All assembly source files contain a comment in the first line referencing this instruction set conversion tool, which wasn't unfortunately open sourced (for reasons I don't know):

; [ This translation created 10-Feb-83 by Version 4.3 ]

Naturally, this intrigued me and I decided to port this back to the Z80 (which is compatible, on a machine code level, with the Intel 8080), with the intention of running it on a MSX (or a RC2014). And, of course, instead of converting the whole source code from 8086 assembly into Z80 assembly, I decided to write a tool to perform (most) of the conversion for me.

Although my first computer had a Z80 processor, I never had a chance to actually write any Z80 code; so this has been an interesting experience. Luckily, I played quite a bit with the MS-DOS debug.com, so some things, such as the 8086 segmented memory model, wasn't that alien to me.

The Conversion Tool

The conversion tool works pretty much like a compiler.

It's written in Python and is set up as a pipeline, with 4 components: the lexer, the parser, the transformer, and the writer. (I'm currently refactoring the converter to have another component, that will sit between the transformer and the writer, and which sole purpose will be to transform 8086 tokens into Z80 tokens, in such as way that it's consistent and error-checked; the writer step will only care about producing assembly output in the syntax of a particular Z80 assembler.)

Each component is a generator, yielding a token whenever they're done munching their input.

Lexer

The lexer works in a way that's very similar to the way I've been writing lexers for quite a while now, so there's not much surprise there.

Parser

The parser is a traditional recursive descent parser. It's a trivial implementation for one, but there's quite a bit of logic to handle some special cases found only in the GW-BASIC code base. Mainly, a Python implementation of the MOVRI and INS86 macros:

The INS86 macro is used to generate assembly instructions that were not supported by the assembler used at the time. It's heavily used throghout the code base, with over 120 uses. The parameters are either numeric opcode names (usually in octal base), or reference to a symbol, with up to 4 parameters (e.g. INS86 62, 344 for XOR AH, AH). The parser will convert the instruction bytes to actual 8086 mnemonics so the next pass in the pipeline can more easily convert them to Z80 instructions.

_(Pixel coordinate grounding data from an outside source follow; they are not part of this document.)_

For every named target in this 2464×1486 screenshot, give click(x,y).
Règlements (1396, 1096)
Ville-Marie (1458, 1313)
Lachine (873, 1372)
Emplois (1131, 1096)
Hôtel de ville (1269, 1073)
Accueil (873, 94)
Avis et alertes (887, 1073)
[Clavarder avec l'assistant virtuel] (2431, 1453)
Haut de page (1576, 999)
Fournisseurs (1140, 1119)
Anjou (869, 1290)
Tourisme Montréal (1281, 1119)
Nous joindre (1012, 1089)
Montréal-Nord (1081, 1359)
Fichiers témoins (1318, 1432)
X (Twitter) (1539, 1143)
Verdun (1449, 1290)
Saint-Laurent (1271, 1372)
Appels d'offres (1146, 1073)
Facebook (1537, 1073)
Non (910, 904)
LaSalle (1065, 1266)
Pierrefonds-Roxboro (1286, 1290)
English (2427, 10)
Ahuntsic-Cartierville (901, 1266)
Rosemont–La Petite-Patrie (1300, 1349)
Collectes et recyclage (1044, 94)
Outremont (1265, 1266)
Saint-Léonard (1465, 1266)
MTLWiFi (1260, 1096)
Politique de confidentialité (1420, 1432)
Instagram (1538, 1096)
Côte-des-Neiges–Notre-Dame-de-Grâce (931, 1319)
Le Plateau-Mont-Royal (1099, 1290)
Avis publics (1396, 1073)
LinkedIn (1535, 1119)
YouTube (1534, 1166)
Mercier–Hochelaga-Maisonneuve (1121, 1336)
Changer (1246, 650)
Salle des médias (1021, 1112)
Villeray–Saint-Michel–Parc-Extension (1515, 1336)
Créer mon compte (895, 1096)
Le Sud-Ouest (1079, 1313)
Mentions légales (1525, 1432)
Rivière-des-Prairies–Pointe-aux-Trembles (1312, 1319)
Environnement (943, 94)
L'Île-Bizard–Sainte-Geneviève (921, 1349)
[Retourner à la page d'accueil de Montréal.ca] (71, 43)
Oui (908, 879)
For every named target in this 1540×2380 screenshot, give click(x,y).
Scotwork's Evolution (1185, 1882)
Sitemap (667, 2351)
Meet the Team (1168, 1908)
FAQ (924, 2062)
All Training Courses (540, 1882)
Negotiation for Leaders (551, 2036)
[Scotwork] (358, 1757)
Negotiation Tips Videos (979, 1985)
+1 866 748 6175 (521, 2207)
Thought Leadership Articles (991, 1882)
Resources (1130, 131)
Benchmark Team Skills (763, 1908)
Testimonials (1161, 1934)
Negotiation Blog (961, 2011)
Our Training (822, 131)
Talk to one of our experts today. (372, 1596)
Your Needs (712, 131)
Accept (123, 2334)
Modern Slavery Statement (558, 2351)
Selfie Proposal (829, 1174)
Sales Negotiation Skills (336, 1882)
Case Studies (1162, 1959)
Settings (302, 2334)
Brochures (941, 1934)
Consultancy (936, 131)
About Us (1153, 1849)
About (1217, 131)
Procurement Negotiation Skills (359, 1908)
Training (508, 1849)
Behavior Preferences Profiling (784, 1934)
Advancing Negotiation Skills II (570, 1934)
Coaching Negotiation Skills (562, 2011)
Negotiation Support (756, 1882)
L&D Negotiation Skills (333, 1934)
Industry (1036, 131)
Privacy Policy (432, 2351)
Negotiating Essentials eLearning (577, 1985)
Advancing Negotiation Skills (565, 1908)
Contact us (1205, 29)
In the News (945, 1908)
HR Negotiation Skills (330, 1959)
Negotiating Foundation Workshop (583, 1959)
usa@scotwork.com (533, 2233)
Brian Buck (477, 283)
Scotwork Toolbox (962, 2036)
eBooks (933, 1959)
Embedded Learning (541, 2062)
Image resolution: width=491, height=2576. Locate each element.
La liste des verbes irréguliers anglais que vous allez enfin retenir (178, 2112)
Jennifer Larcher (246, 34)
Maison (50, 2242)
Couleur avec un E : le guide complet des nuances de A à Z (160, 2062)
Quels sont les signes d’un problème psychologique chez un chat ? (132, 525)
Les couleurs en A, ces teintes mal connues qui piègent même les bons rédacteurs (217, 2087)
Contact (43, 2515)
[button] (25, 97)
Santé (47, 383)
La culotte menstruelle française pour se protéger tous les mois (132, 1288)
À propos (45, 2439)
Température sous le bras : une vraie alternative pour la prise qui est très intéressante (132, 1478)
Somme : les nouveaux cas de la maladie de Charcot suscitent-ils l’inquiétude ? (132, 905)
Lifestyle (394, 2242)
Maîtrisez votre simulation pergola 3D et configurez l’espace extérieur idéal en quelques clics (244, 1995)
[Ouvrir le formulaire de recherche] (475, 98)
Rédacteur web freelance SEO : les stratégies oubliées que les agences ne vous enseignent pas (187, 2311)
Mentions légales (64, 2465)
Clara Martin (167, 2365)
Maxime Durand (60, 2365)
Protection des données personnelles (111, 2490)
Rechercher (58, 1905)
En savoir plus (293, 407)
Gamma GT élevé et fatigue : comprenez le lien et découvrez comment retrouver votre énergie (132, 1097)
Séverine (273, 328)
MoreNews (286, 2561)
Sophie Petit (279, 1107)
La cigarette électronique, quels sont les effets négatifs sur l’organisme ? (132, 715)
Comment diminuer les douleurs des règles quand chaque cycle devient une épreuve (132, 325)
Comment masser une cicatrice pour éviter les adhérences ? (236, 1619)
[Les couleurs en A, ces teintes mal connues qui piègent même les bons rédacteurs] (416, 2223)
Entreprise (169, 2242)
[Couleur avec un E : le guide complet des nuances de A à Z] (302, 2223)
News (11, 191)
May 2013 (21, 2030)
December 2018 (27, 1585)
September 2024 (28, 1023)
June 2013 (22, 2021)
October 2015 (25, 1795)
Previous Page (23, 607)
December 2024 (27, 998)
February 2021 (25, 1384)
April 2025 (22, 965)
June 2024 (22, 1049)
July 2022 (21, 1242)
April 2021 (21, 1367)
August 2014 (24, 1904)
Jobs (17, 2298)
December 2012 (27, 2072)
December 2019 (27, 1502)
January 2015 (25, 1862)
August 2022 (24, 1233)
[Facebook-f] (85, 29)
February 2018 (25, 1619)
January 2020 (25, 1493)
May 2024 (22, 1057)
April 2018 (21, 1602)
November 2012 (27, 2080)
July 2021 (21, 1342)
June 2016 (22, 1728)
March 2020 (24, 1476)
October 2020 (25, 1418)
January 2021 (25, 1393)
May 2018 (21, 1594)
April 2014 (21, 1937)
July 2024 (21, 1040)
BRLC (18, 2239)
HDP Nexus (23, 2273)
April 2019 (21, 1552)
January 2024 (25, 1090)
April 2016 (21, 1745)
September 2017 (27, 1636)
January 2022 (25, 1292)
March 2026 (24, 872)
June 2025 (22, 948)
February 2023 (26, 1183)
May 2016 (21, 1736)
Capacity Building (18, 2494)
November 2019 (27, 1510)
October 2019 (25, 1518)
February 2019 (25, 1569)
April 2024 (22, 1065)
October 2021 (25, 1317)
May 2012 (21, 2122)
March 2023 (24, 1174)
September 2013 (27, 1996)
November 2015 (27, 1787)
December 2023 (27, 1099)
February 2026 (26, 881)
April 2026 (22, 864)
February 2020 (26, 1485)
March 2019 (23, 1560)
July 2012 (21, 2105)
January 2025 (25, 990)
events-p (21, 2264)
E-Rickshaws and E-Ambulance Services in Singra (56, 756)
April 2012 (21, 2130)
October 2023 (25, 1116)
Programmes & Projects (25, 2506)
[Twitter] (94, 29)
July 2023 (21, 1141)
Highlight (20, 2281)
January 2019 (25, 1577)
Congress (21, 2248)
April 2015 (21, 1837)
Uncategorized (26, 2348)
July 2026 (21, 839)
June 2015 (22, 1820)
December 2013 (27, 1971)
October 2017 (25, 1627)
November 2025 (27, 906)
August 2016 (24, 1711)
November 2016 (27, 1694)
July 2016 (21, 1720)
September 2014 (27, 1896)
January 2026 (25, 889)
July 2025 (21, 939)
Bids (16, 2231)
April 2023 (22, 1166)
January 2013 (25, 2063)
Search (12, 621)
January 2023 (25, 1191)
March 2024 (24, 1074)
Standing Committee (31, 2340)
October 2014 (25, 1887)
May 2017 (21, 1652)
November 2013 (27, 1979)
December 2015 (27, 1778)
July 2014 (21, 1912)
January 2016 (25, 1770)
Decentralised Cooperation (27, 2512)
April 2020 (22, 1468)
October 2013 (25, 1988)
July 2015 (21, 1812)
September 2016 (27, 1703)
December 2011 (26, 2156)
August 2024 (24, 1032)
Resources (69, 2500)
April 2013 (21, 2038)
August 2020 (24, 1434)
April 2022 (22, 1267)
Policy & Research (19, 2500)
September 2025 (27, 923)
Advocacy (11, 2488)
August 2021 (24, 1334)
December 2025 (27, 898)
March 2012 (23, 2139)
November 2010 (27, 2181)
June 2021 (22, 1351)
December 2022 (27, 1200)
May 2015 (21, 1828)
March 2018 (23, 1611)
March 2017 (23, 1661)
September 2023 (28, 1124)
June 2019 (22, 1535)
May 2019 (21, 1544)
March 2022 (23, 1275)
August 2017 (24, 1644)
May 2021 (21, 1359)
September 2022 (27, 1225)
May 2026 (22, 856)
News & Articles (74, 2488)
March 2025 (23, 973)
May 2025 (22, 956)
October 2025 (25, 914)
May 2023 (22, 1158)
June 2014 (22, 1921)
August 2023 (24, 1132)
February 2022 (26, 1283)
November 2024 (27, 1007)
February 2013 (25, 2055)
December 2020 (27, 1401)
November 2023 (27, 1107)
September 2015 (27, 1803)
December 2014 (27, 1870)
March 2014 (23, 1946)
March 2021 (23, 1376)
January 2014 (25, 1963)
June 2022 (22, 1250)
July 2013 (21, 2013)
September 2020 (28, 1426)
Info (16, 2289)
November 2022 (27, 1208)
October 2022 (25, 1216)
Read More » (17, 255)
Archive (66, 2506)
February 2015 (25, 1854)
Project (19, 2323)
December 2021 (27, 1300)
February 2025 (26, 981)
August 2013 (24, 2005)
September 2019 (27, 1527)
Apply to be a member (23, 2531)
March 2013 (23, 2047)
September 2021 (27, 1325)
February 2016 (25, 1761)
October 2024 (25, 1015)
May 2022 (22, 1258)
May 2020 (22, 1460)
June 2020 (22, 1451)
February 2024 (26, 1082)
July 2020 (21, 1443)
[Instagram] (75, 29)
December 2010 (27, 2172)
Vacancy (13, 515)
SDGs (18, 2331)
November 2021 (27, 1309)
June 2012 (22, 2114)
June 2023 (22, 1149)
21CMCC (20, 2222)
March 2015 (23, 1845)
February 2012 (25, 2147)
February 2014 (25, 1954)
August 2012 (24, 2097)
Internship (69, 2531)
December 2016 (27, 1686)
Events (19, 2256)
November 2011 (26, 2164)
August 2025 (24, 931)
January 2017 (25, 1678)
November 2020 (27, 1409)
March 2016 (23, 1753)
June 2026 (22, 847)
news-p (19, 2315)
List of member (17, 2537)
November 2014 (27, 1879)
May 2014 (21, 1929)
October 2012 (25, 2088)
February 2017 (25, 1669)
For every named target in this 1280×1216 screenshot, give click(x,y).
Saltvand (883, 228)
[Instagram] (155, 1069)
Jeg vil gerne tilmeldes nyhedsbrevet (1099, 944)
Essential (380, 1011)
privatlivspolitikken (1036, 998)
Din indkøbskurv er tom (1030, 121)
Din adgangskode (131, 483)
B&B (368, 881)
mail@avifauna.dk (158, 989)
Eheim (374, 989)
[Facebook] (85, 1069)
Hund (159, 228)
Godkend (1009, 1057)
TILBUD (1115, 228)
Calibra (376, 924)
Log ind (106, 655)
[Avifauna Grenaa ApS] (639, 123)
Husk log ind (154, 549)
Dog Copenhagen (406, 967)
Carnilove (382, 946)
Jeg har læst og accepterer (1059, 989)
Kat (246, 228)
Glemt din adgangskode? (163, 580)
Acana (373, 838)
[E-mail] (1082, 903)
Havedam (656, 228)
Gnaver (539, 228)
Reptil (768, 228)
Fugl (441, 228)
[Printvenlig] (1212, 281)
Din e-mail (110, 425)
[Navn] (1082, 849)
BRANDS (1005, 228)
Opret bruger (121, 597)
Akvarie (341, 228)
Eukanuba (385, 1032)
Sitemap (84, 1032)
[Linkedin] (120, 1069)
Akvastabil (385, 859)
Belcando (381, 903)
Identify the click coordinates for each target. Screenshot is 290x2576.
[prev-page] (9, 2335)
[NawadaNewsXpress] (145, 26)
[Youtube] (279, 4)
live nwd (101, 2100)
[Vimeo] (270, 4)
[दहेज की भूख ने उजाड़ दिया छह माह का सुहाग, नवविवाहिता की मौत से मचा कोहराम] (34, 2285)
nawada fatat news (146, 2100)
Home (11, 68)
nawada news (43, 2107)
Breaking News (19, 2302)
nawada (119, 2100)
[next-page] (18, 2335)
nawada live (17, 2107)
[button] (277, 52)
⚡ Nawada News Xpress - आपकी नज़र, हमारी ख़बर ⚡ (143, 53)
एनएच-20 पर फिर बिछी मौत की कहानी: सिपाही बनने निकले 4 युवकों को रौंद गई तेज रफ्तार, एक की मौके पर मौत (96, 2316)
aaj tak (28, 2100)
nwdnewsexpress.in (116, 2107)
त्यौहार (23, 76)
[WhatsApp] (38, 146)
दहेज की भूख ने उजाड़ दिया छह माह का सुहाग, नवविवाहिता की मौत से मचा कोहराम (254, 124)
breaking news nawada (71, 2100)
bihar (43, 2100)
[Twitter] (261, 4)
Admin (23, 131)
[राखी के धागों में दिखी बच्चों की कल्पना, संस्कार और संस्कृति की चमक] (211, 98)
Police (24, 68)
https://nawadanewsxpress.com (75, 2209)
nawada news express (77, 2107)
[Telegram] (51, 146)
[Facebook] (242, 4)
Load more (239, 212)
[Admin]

The rasm2 tool from the radare project was really useful in decoding these instructions. For instance, calling it with rasm2 -d -a x86 -b 16 d3ea in the command line will provide the decoded instruction, shr dx, cl. Padding the instructions with 00 (or any other value) will help in cases where INS86 was called with half a instruction and directives such as DB (define byte) were used right after it. The conversion tool will print out the code in hexadecimal when the arguments are unknown in the same way that rasm2 expects for this reason.
The MOVRI macro is used to initialize the CX and DX registers. It's not clear why it's necessary (and why they couldn't just use MOV CX, ... instead), but I'm going to assume that it's a remnant of previous efforts to port the code from the original 8080 assembly into other ISAs, before the automated tool existed.

It also performs some tasks, such as removing macros that are known to not be used anywhere in the code (and which used instructions that were not supported by the converter), parses instruction arguments (so numbers are numbers, in the correct base, etc.), and a few other similar tasks.

Most other tokens are forwarded unmodified to the next step.

Transformer

This step does some pattern matching and tries to convert some series of 8086 instructions into a series of either Z80 instructions, or some high-level instruction that the last step is able to generate as Z80 instructions.

In order to preserve the source code comments (which are the most important thing in this particular historical artifact), each token from the parser is annotated by the transformer to include a monotonically-increasing numerical identifier.

The pattern matching works by looking at the instruction stream with windows of increasing size, and ignoring tokens that aren't instructions or labels:

tokens = list(token for token in tokens if token['type'] in {'label', 'instruction'})

# ...

for window in windowed(tokens, 2):
    # ...
    matched = self._match(window, ({'JZ', 'JAE', 'JB', 'JS', 'JNZ', 'JNAE', 'JNB', 'JNS'}, (('SHORT', '$+3'),)), ('RET', ()))
    if matched:
        fill_dict(matched, {'op': 'ret_' + self.inverted_jumps[matched[0]['op']], 'operands': ()})
        continue
    # ...

The _match() function takes a window (as calculated by the itertools.windowed() function), and a matching pattern to look at. If the window matches the pattern, it returns the window; otherwise, it returns None so the next call to _match() can have a try at looking at that window.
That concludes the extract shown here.